On investissait la terrasse pour se réunir autour de la table ronde sur laquelle fumait le café. A côté du sucrier étaient posés un petit vase orné de roses, souvent rouges et une soucoupe pleine de jasmin fané que Yemma avait cueillis très tôt ce matin.
Les enfants se disputaient les chaises longues qu’ils plaçaient assez près de la table en granit pour boire le lait et ne rien rater des passionnantes discussions qui n’allaient pas tarder à commencer. Ils savaient qu’ici la coutume c’est d’évoquer pendant tout le séjour les souvenirs d’enfance et les épopées de leurs « éminents » aïeux. Voir leurs parents redevenir enfants les amusait particulièrement.
Quand la nuit tombait on pouvait par la terrasse apercevoir les rares passants se diriger vers l’ancienne mosquée située deux rues plus loin.
La table n’était toujours pas débarrassée et seules dans la cuisine du fond les mères préparaient le repas du soir. Un repas léger que les enfants, gavés de sucreries et de tisane, boudaient généralement.
Chater le chien ne se faisait pas au bourdonnement des enfants qui, las de se prélasser se décidaient à ouvrir le portillon et dévaler à toute vitesse le long escalier pour aller courir en bas.
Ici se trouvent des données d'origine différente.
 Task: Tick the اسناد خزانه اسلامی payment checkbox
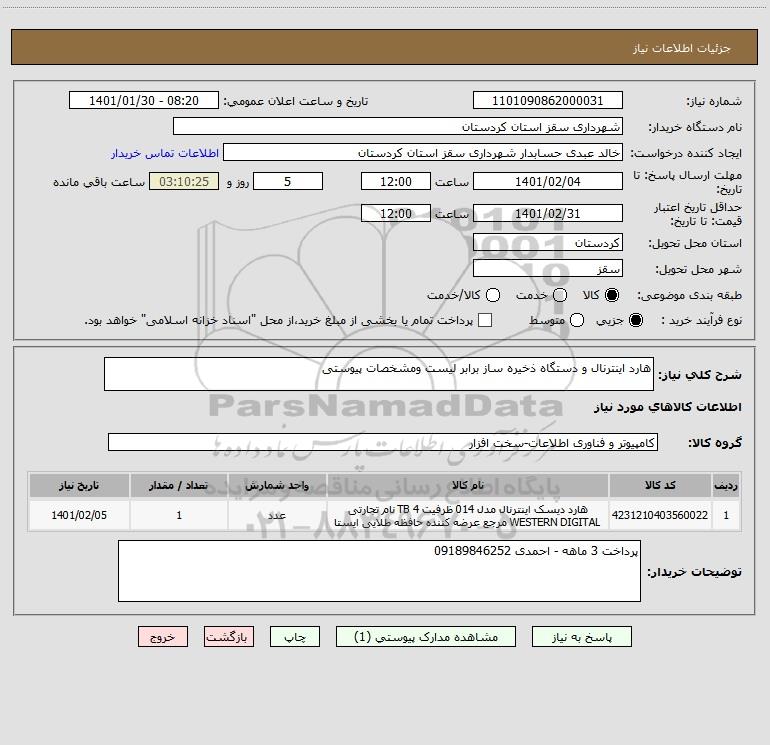[485, 320]
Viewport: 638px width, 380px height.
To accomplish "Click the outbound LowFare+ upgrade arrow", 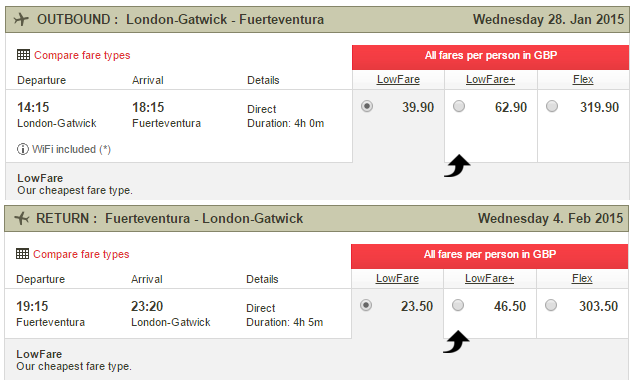I will pos(457,166).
L’obscurité ne les rebutaient pas, ils comptaient sur le grand lampadaire qu’ils allumaient pour éclairer les allées de rosiers menant à lebhira (le jardin potager).
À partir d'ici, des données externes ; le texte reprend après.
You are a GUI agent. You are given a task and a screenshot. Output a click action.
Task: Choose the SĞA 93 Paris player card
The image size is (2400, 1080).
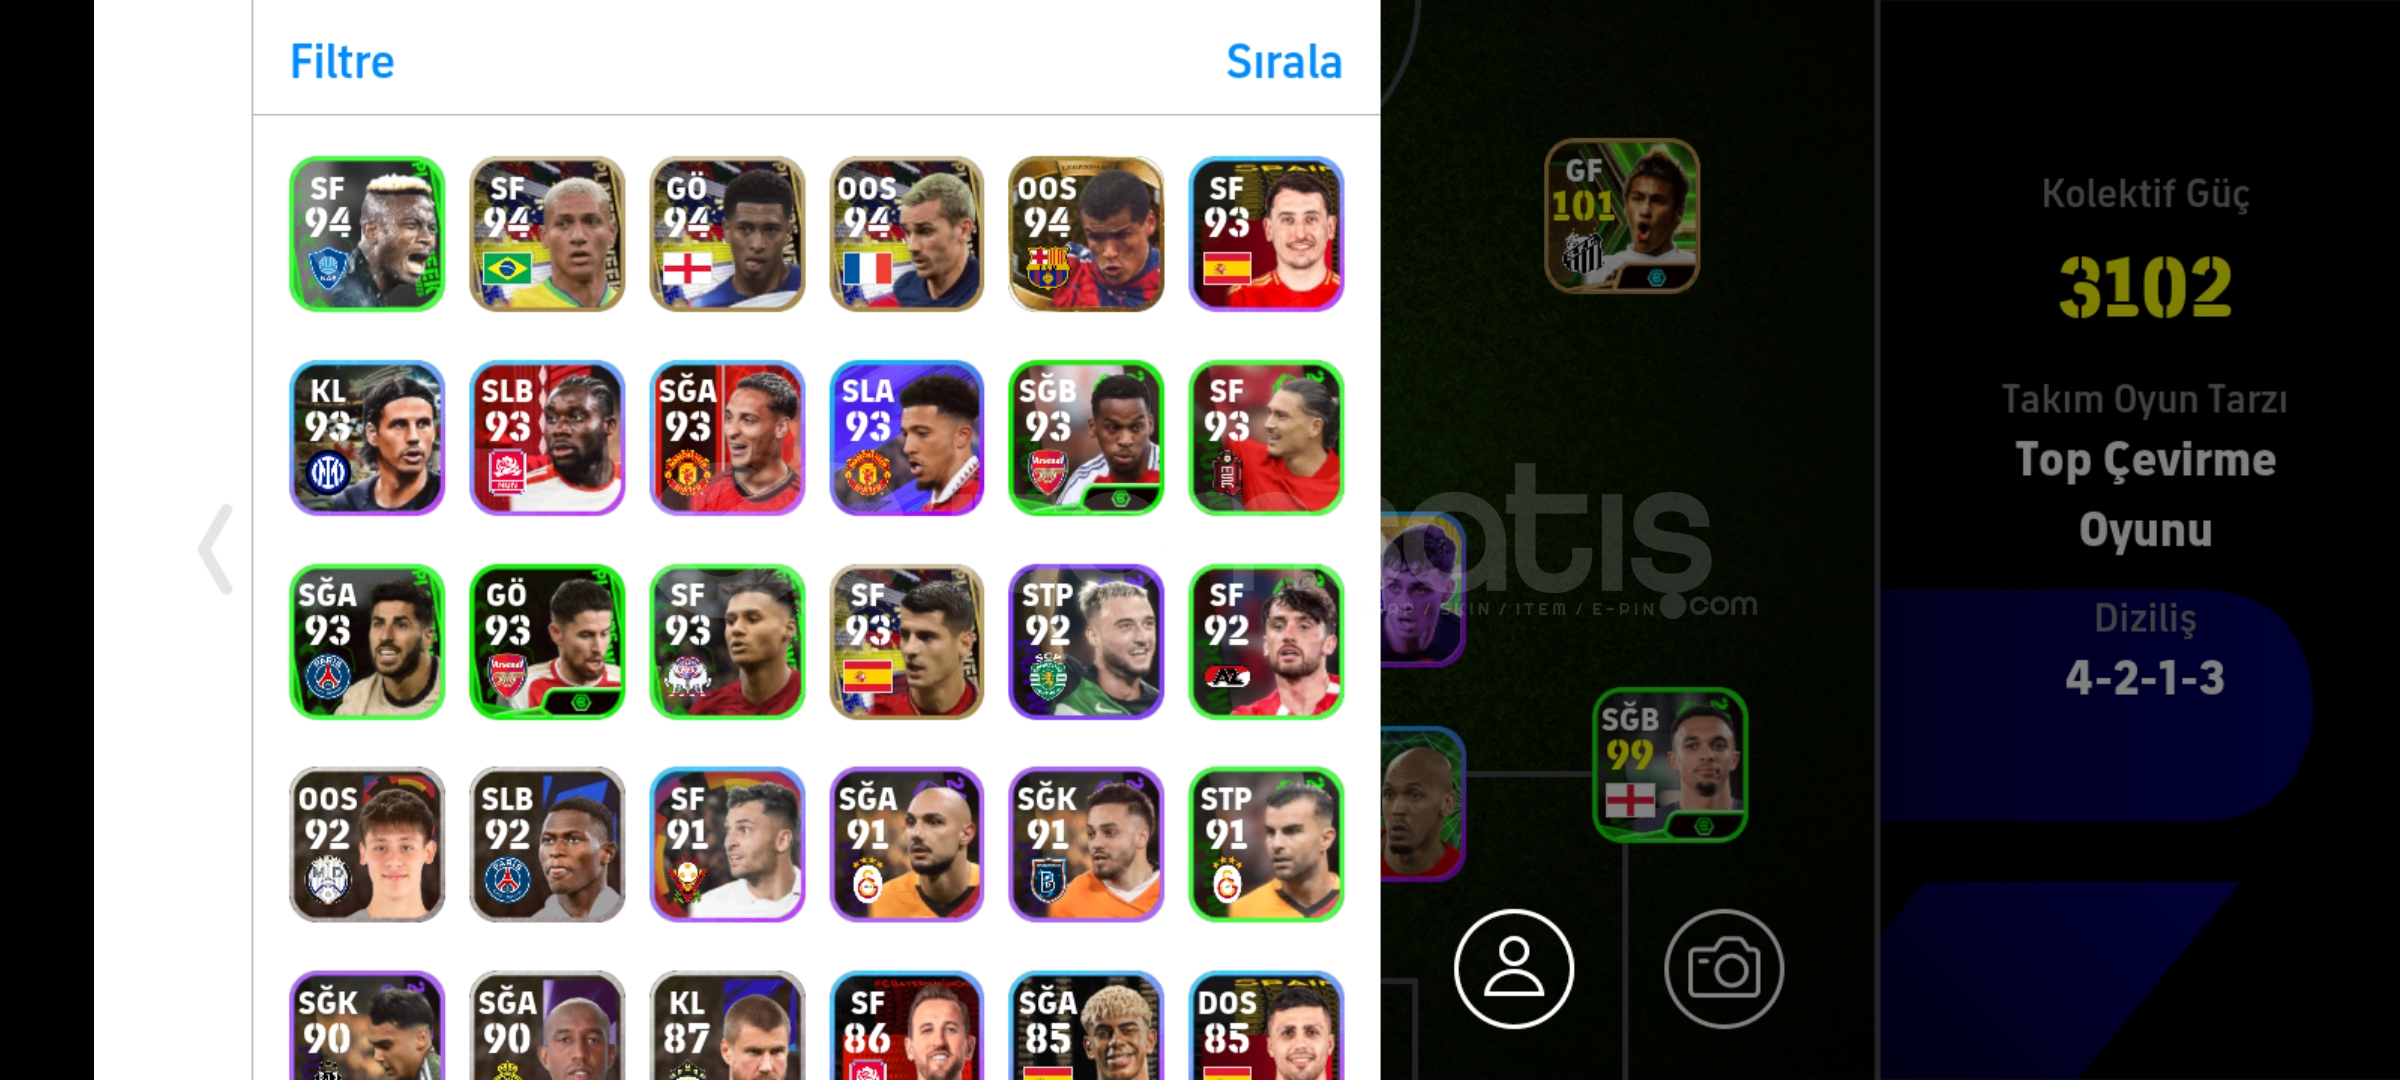367,641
La grande maison en pierre avec ses pièces en enfilade menant jusqu’à la salle de bain, en passant par la chambre des grands parents, et la double cuisine les a toujours intrigués. Surtout depuis qu’ils ont appris que sous l’escalier, un chemin secret, muré il y a longtemps, menait jusqu’à la maison voisine. Celle du grand oncle justement. Tout ici, titillait leur curiosité.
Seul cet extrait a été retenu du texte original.